DD, (who missed all of y11 but managed a few assessments at home resulting in 4 GCSEs grade 3) has just done 2 full induction days at college! (Studying Animal Care and a beautiful rural campus).
The anti depressants, coupled with therapy and post adoption support have helped. Plus the new cat we adopted at the start of August. (She is 10 years old and beautifully behaved). CBT has just started in September too.
College probably think I'm a fraud as I asked for 2 transition visits beforehand (had to kick up a fuss to get the second one) and asked for her to sit in classrooms before, traffic light cards etc. But if we hadn't done that she wouldn't have coped as she'd have had to manage new buildings and adults as well as crowds.
She is still in my bed, and won't eat with her fingers, and v anxious in evenings when more tired, but progress is being made.
cansu · 23/11/2021 20:58
School can offer a part time timetable. They can give time out cards and a place for a student to go to. Some offer counselling by appointment. There will be a member of staff a student can see if they need immediate support but that will likely be whoever is free or a member of SLT in an emergency.
What schools are not set up to do:
Have counsellor available all day at any time to students. There just isn't capacity. They have many students they are supporting. If your dd has a mental health condition, she needs medical expertise.

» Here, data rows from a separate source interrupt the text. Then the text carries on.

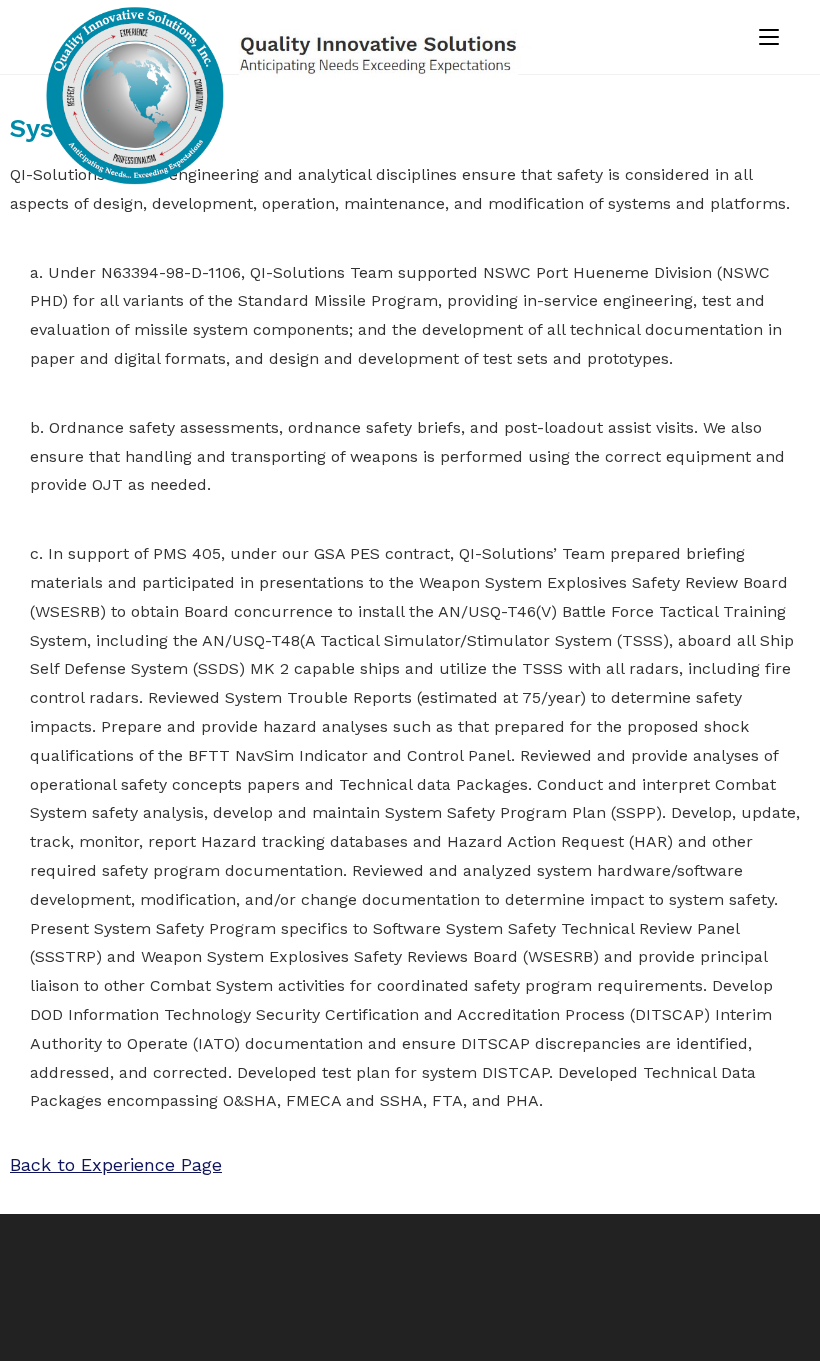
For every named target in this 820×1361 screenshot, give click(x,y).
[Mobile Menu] (769, 37)
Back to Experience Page (116, 1164)
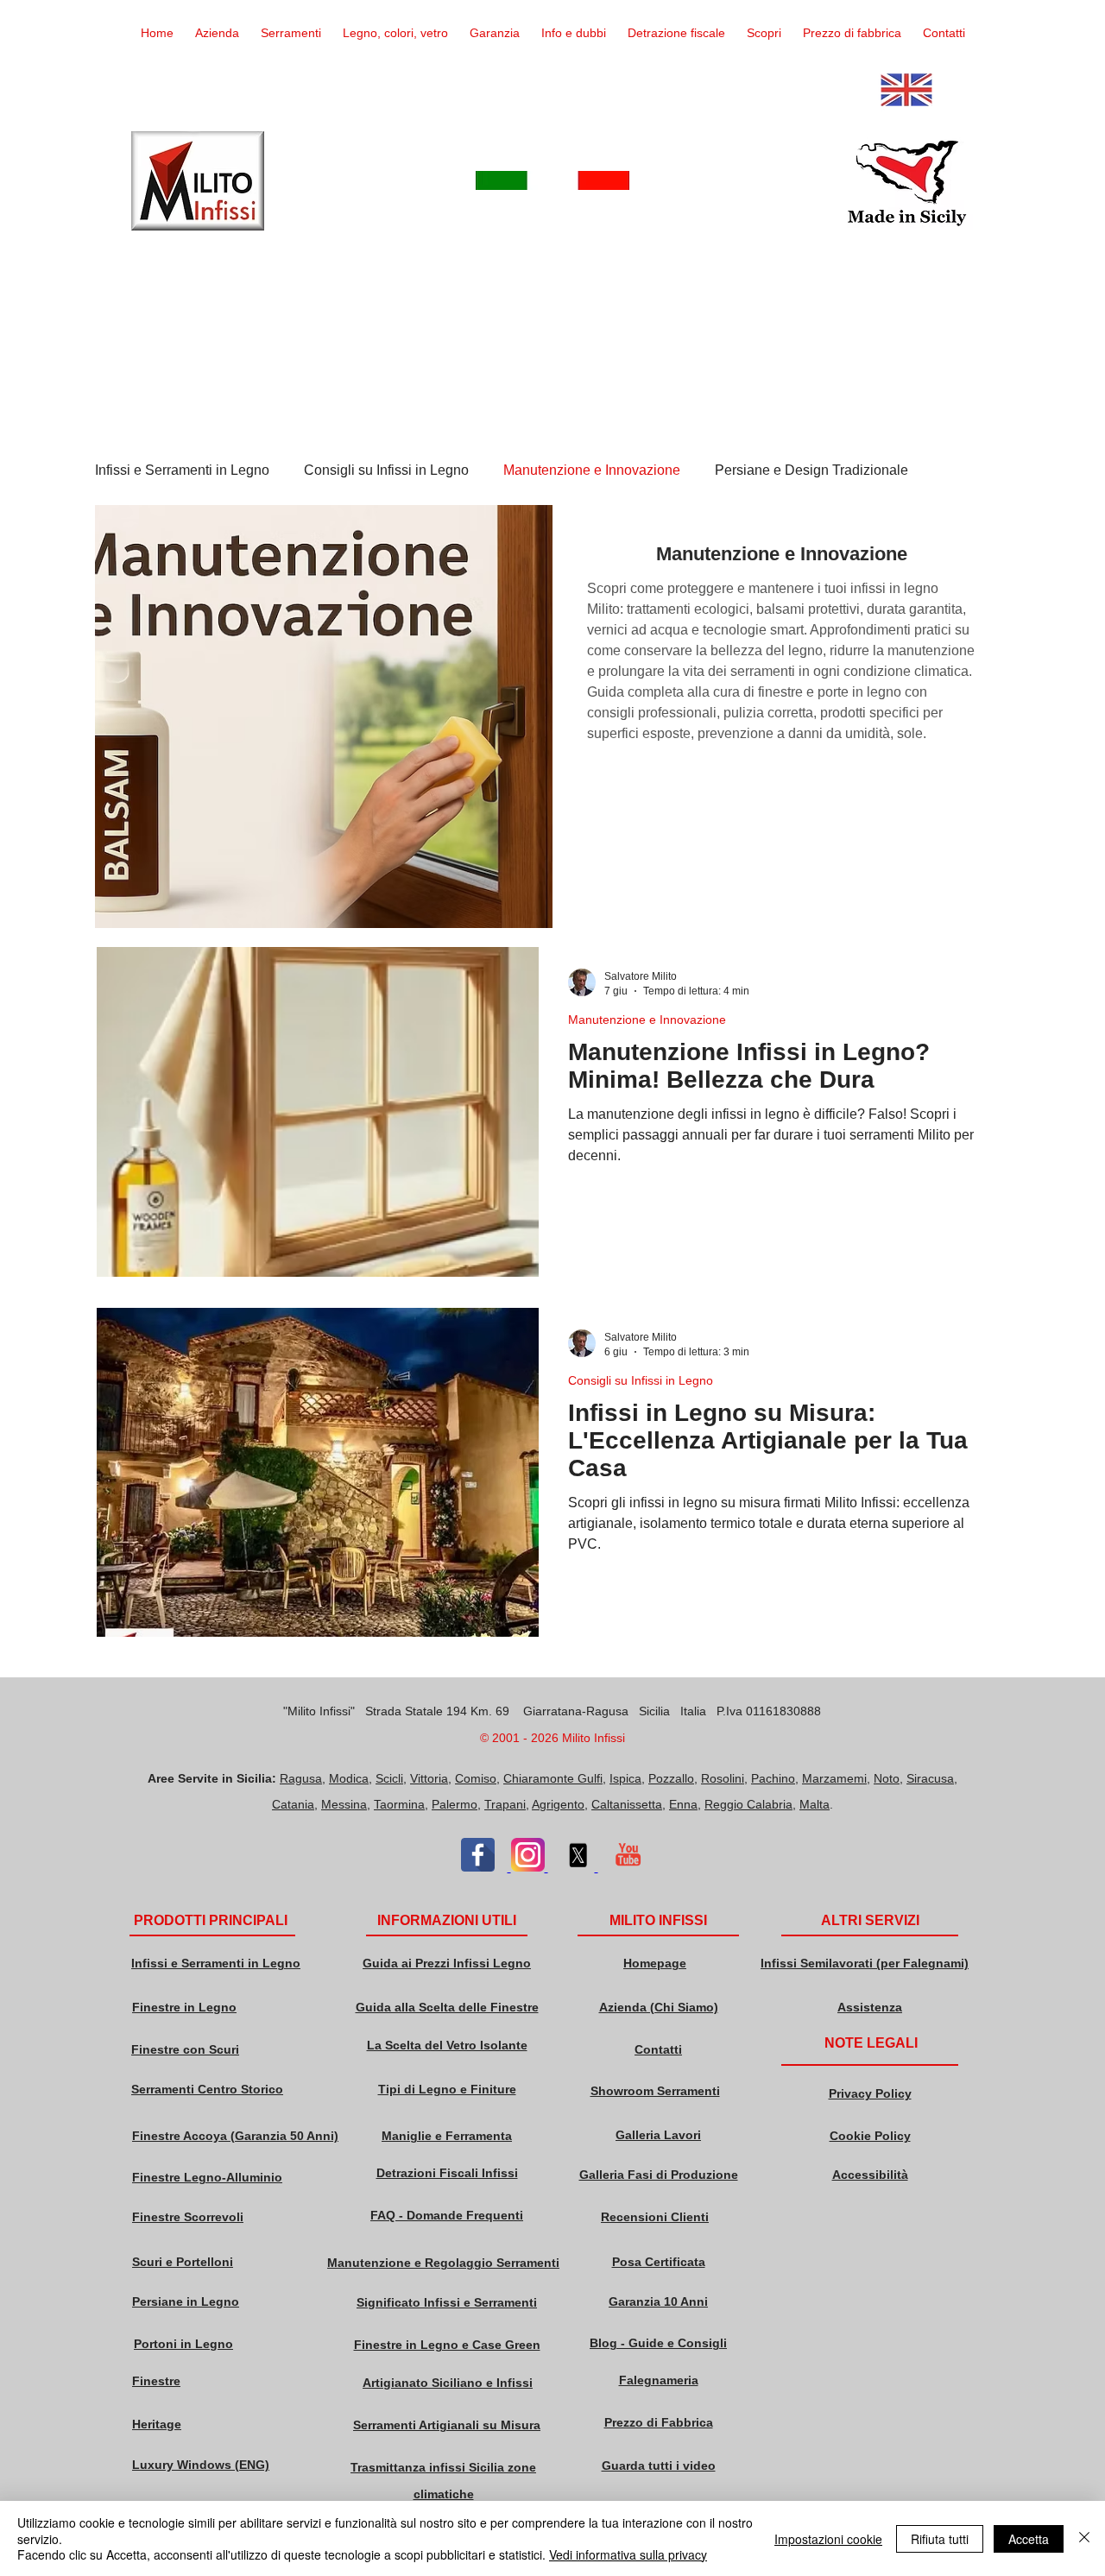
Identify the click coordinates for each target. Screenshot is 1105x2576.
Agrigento (558, 1804)
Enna (683, 1804)
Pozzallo (671, 1778)
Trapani (505, 1804)
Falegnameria (658, 2380)
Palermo (454, 1804)
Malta (814, 1804)
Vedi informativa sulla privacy (628, 2554)
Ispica (625, 1778)
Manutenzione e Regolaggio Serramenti (443, 2263)
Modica (349, 1778)
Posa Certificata (658, 2262)
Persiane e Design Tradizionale (811, 470)
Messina (344, 1804)
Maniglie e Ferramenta (447, 2136)
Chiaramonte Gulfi (553, 1778)
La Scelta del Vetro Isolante (447, 2045)
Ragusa (301, 1778)
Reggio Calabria (748, 1804)
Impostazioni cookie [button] (828, 2539)
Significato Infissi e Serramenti (447, 2302)
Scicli (389, 1778)
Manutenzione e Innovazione (591, 470)
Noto (887, 1778)
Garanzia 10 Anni (658, 2301)
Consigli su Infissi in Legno (386, 470)
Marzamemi (834, 1778)
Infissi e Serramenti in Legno (182, 470)
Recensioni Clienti (655, 2217)
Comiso (475, 1778)
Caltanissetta (626, 1804)
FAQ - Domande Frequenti (446, 2215)
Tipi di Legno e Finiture (447, 2089)
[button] (290, 33)
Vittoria (429, 1778)
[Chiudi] (1084, 2538)
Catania (293, 1804)
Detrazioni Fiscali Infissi (447, 2173)
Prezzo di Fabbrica (658, 2422)
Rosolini (722, 1778)
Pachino (773, 1778)
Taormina (399, 1804)
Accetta (1028, 2539)
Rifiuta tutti (940, 2539)
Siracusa (930, 1778)
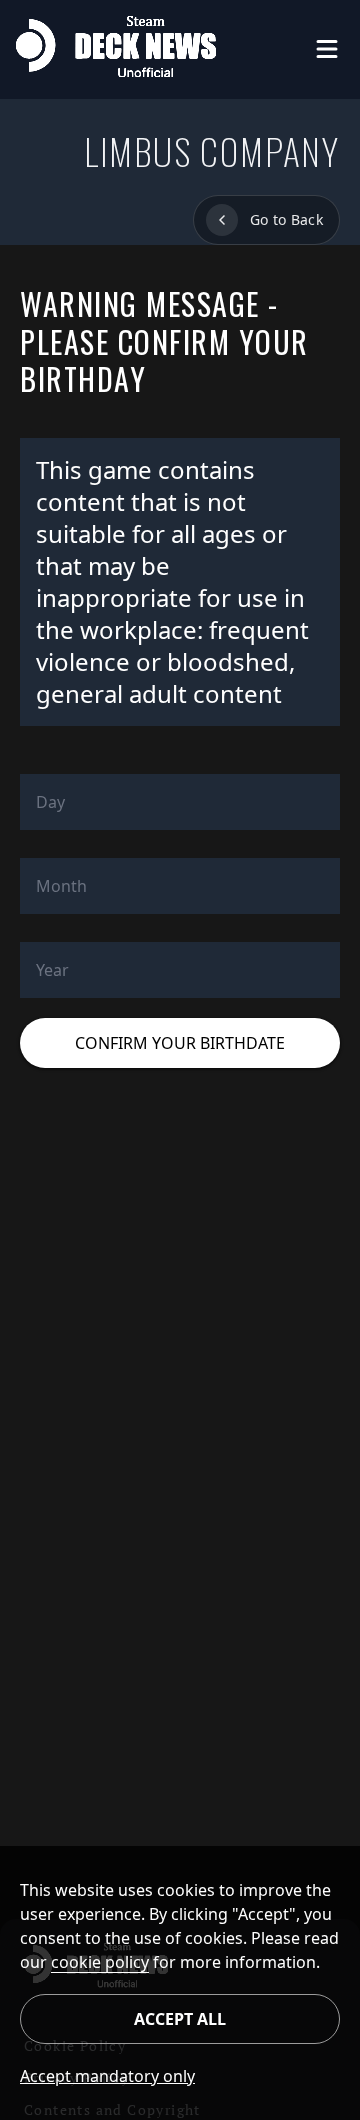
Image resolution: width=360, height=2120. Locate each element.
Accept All (180, 2019)
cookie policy (100, 1962)
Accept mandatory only (100, 2076)
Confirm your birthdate (180, 1043)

What do you want the school to do?
PenOrPencil · 25/03/2022 20:21
I thought I would give a little update a year on from my first post. Today we pulled dd out of school. She has not gone in in person for a year now and even though she is making very slow progress she will not be able to go in and sit GCSEs this year. School have been unhelpful and largely useless, she has only just started counselling via CAMHS, who have actually outsourced the counselling to a private company. She has 10 sessions and will then be discharged.
In the meantime we have paid for private counselling, seen a private psychiatrist and she will be going to a private online school after Easter, moving back into year 10. We are lucky that we can tighten our belts and afford all of this. Far too many families are left struggling.